Saved data entries:
------------------------------------------------------------
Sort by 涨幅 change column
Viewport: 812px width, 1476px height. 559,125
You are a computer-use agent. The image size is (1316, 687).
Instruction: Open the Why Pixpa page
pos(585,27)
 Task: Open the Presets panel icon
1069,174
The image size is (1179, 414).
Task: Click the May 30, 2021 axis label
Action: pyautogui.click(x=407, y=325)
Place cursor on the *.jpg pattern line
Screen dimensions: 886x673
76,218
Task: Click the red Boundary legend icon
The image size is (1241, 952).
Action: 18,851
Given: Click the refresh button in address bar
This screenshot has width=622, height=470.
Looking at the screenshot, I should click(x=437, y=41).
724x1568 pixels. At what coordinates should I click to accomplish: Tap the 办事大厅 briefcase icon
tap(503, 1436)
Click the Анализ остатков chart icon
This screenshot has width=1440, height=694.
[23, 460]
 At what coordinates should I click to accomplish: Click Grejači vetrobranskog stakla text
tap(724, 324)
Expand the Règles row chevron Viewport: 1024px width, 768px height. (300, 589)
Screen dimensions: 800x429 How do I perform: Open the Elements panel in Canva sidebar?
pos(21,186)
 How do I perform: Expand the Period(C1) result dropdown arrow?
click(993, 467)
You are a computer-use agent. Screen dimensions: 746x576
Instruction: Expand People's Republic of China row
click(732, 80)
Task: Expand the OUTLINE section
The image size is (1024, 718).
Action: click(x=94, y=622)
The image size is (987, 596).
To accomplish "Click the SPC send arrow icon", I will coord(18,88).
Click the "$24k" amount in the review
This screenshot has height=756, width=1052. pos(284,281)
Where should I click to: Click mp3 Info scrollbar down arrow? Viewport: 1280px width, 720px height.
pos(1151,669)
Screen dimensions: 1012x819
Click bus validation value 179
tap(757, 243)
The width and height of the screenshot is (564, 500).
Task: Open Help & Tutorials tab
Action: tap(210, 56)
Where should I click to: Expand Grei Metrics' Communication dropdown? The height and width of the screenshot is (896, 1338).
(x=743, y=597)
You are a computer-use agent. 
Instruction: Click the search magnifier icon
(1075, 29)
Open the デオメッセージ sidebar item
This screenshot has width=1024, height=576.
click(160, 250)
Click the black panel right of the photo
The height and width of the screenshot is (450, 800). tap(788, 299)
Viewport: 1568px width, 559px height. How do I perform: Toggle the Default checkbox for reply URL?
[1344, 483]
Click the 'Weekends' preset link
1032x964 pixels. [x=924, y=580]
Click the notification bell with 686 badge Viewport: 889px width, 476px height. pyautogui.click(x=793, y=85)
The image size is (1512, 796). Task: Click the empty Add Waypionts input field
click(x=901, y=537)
------------------------------------------------------------
:: Exercise brief ::
The lines from the one holding "Open the デオメッセージ sidebar item" to the last line of the entries, both included: retype them exactly and give nothing else.

:: Exercise result ::
Open the デオメッセージ sidebar item
This screenshot has width=1024, height=576.
click(160, 250)
Click the black panel right of the photo
The height and width of the screenshot is (450, 800). tap(788, 299)
Viewport: 1568px width, 559px height. How do I perform: Toggle the Default checkbox for reply URL?
[1344, 483]
Click the 'Weekends' preset link
1032x964 pixels. [x=924, y=580]
Click the notification bell with 686 badge Viewport: 889px width, 476px height. pyautogui.click(x=793, y=85)
The image size is (1512, 796). Task: Click the empty Add Waypionts input field
click(x=901, y=537)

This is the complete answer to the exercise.